*DATA SHOWN:*
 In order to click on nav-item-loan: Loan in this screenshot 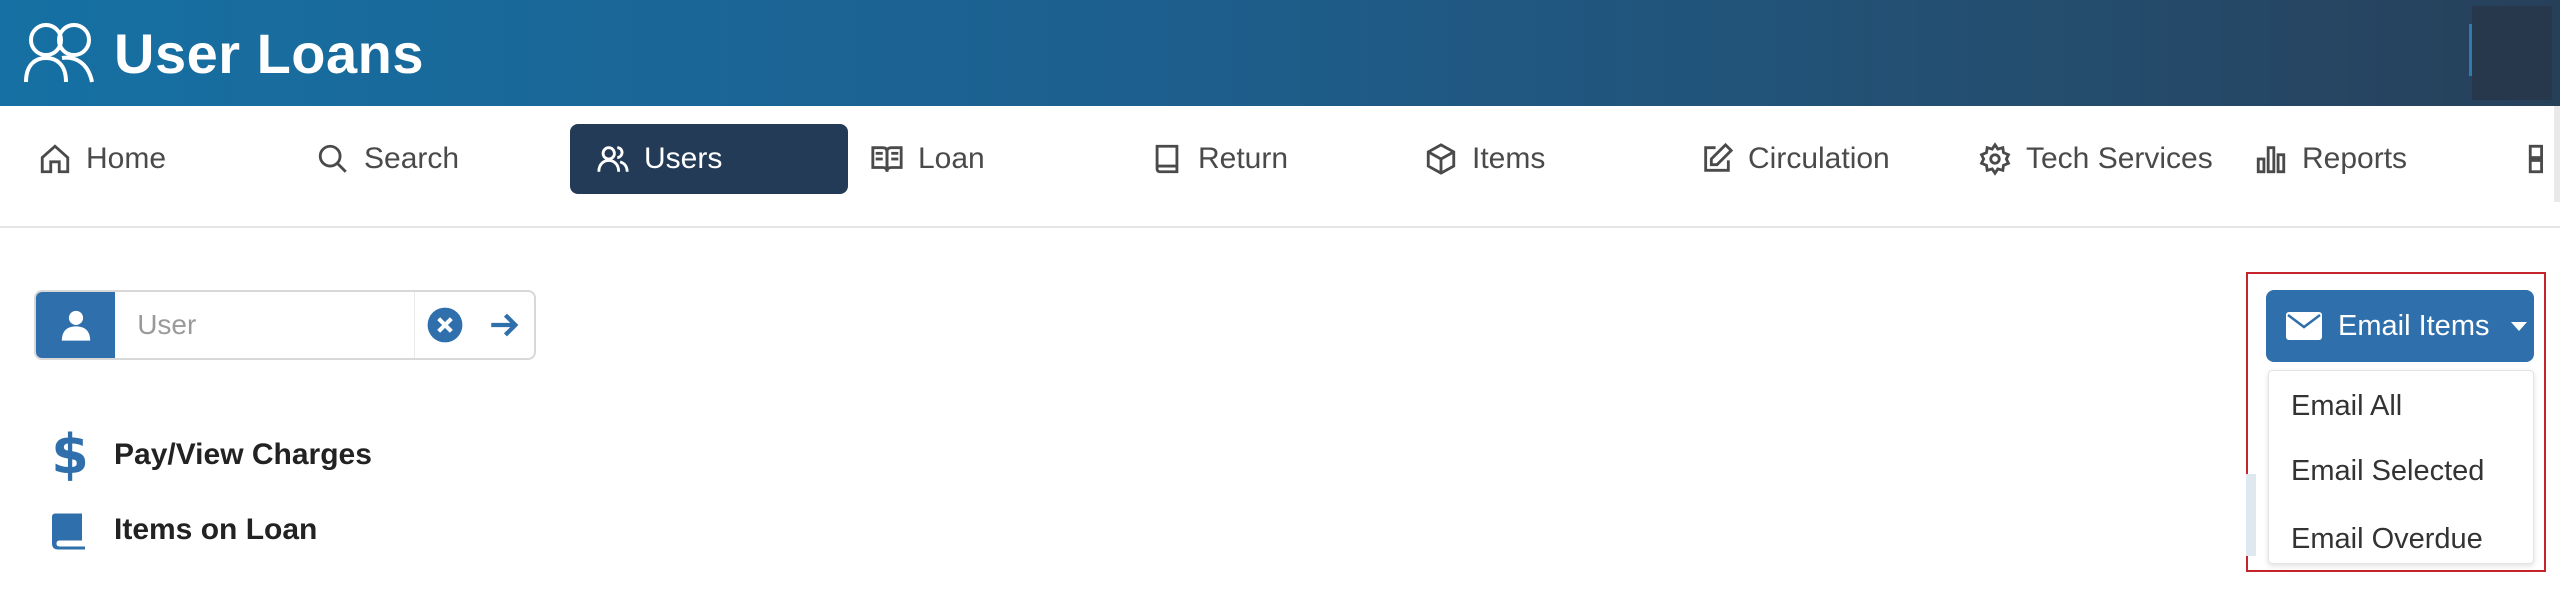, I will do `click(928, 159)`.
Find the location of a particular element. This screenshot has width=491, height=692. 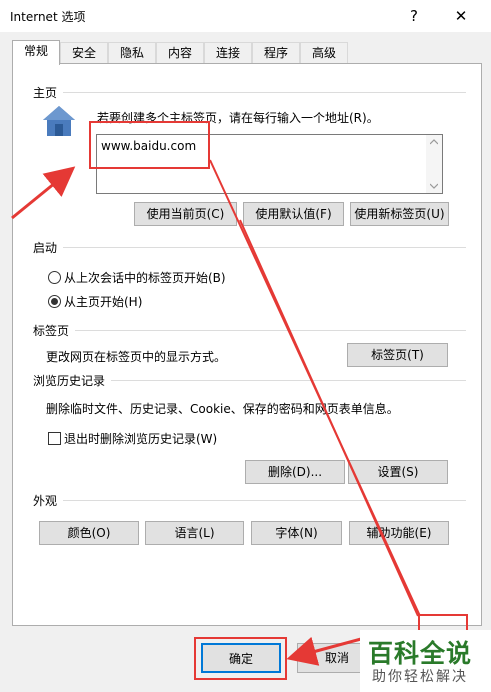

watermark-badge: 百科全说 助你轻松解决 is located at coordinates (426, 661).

...

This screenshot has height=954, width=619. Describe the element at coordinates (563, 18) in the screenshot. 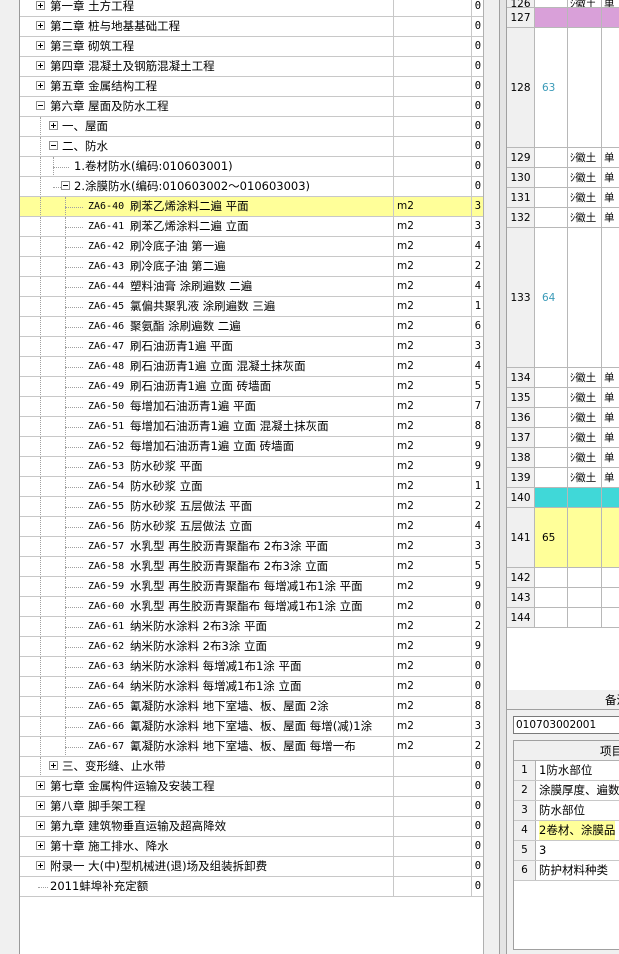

--

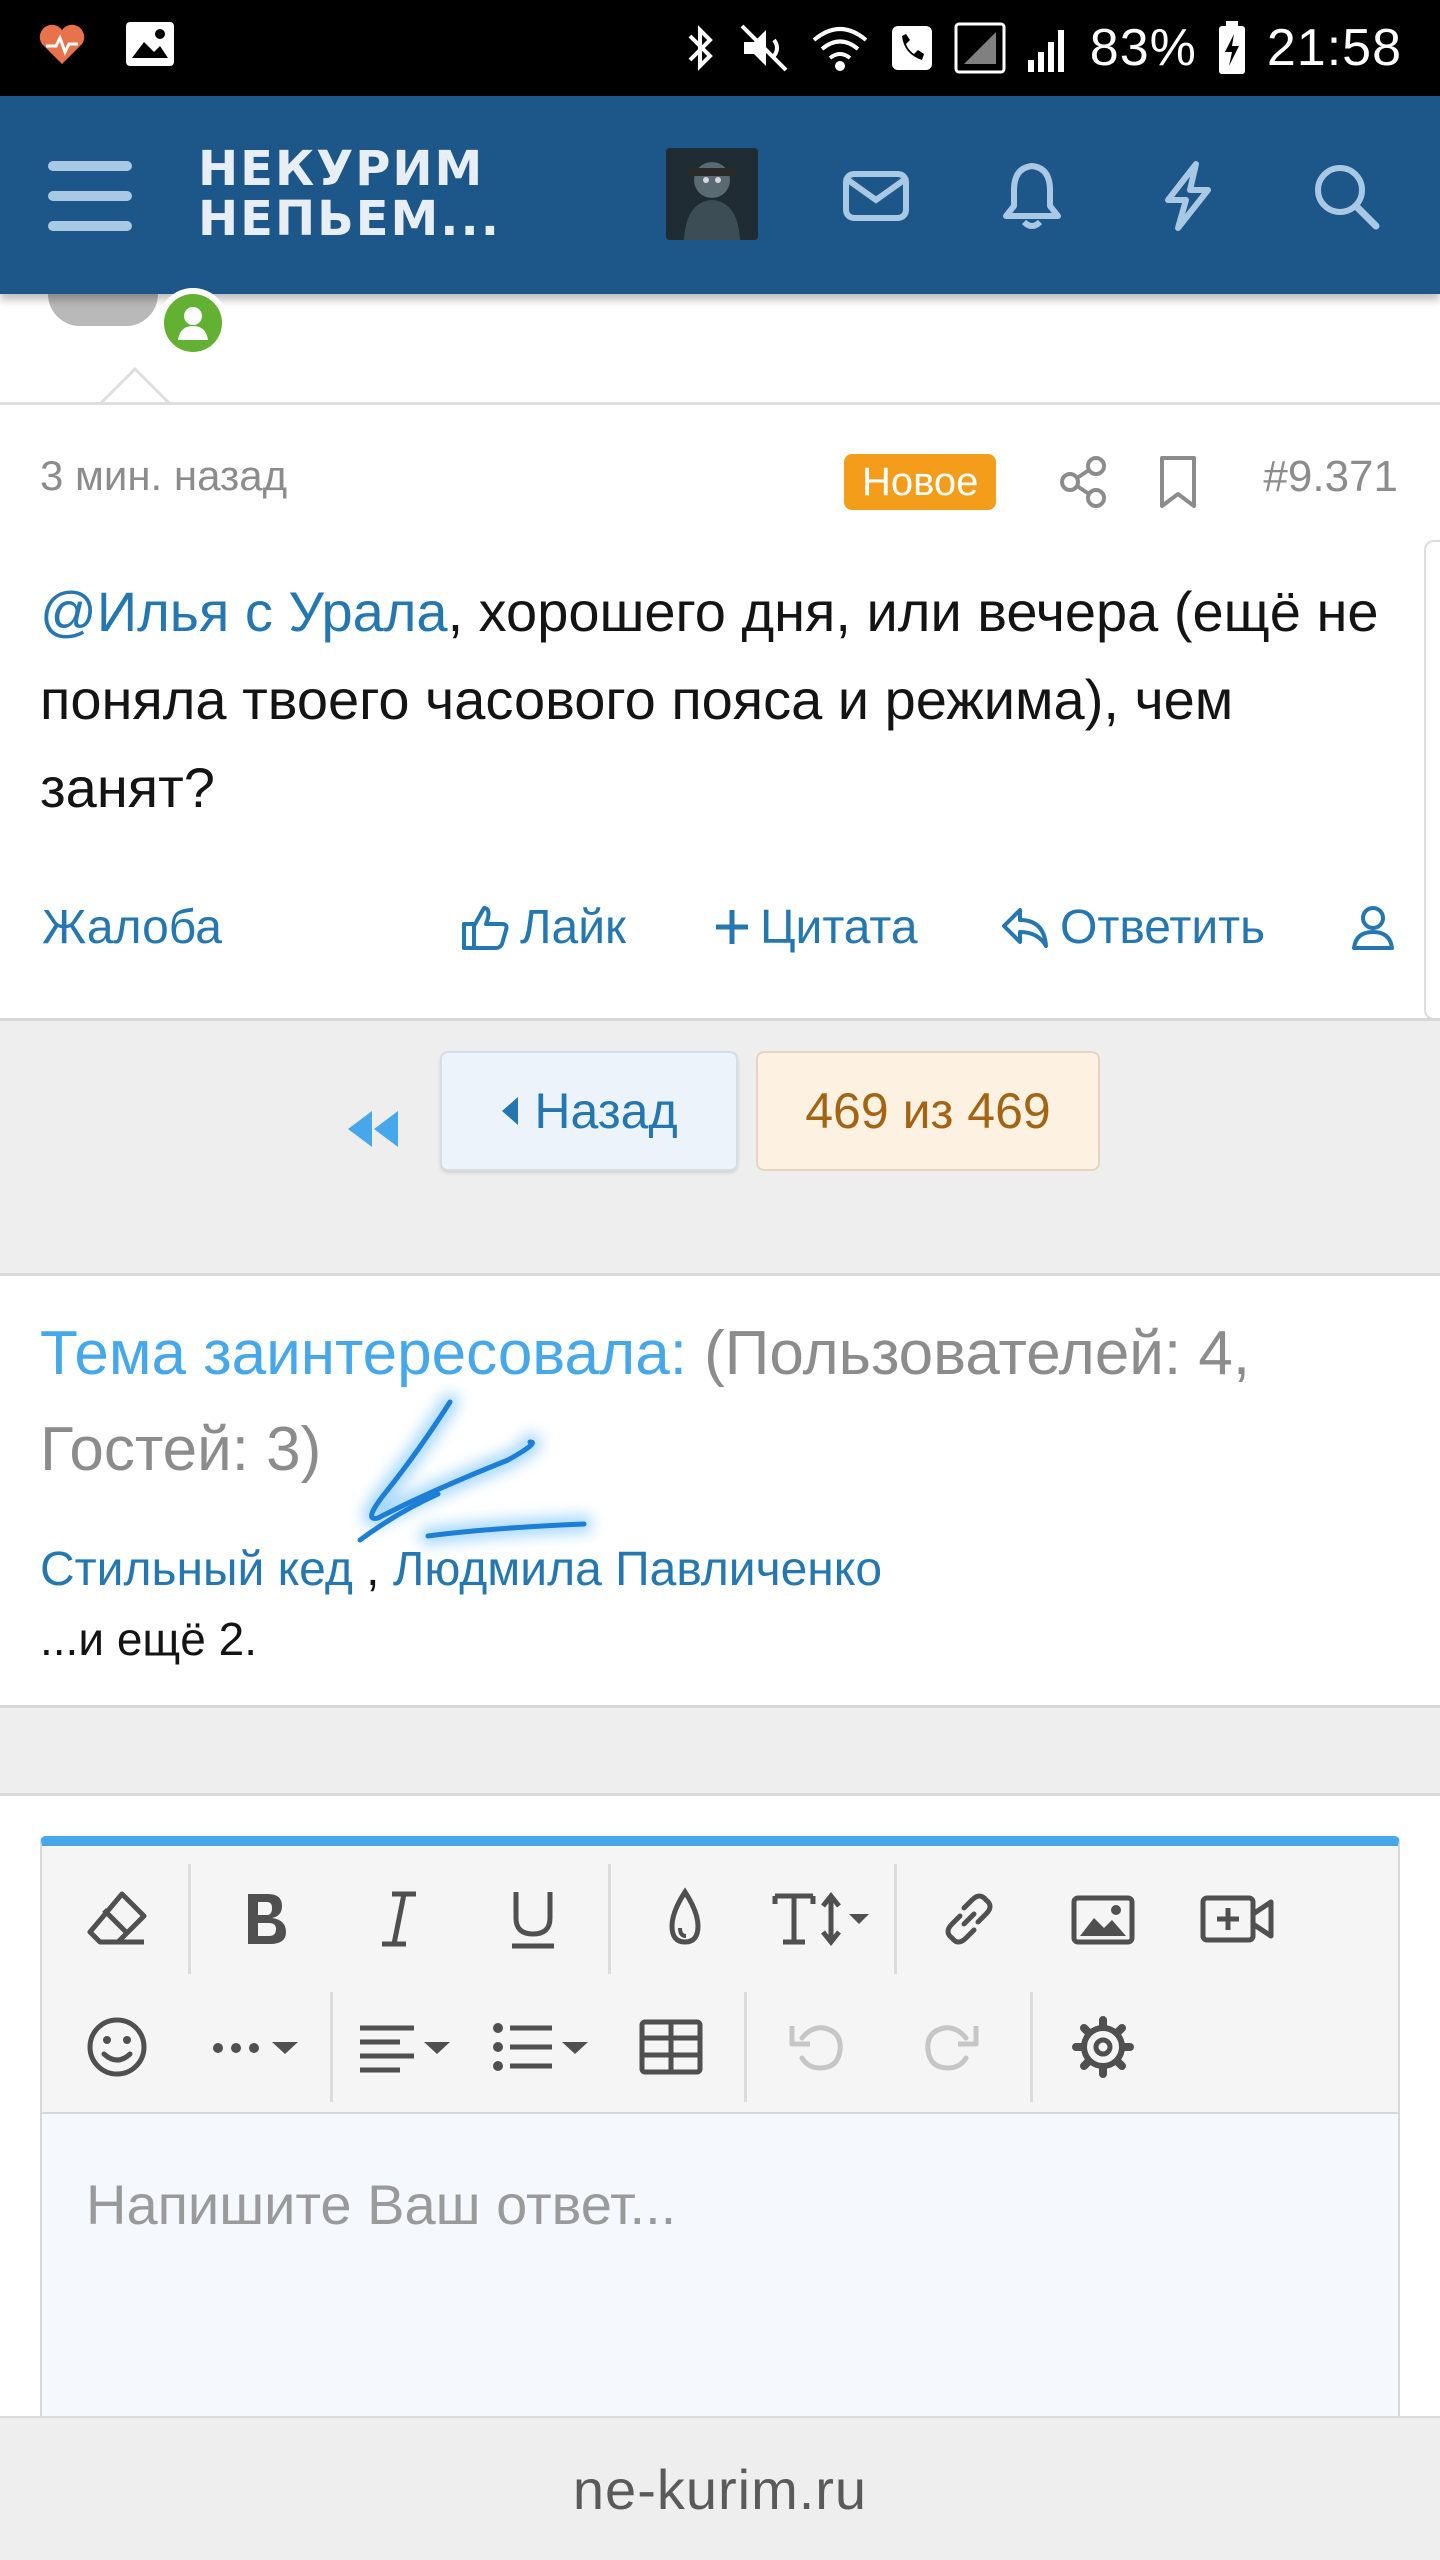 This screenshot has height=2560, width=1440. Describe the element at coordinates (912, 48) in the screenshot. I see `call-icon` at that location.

*TRY IT:* Convert the data above, between the lines holding "Find the location" and "watermark-badge: 百科全说 助你轻松解决", inclusive, into a two-column CSV with the headers instruction and result. Put each field in quotes, replace line breaks with spaces, and omit the pictures.

*ANSWER SECTION:*
instruction,result
"Find the location of a particular element. This screenshot has width=491, height=692.","watermark-badge: 百科全说 助你轻松解决 is located at coordinates (426, 661)."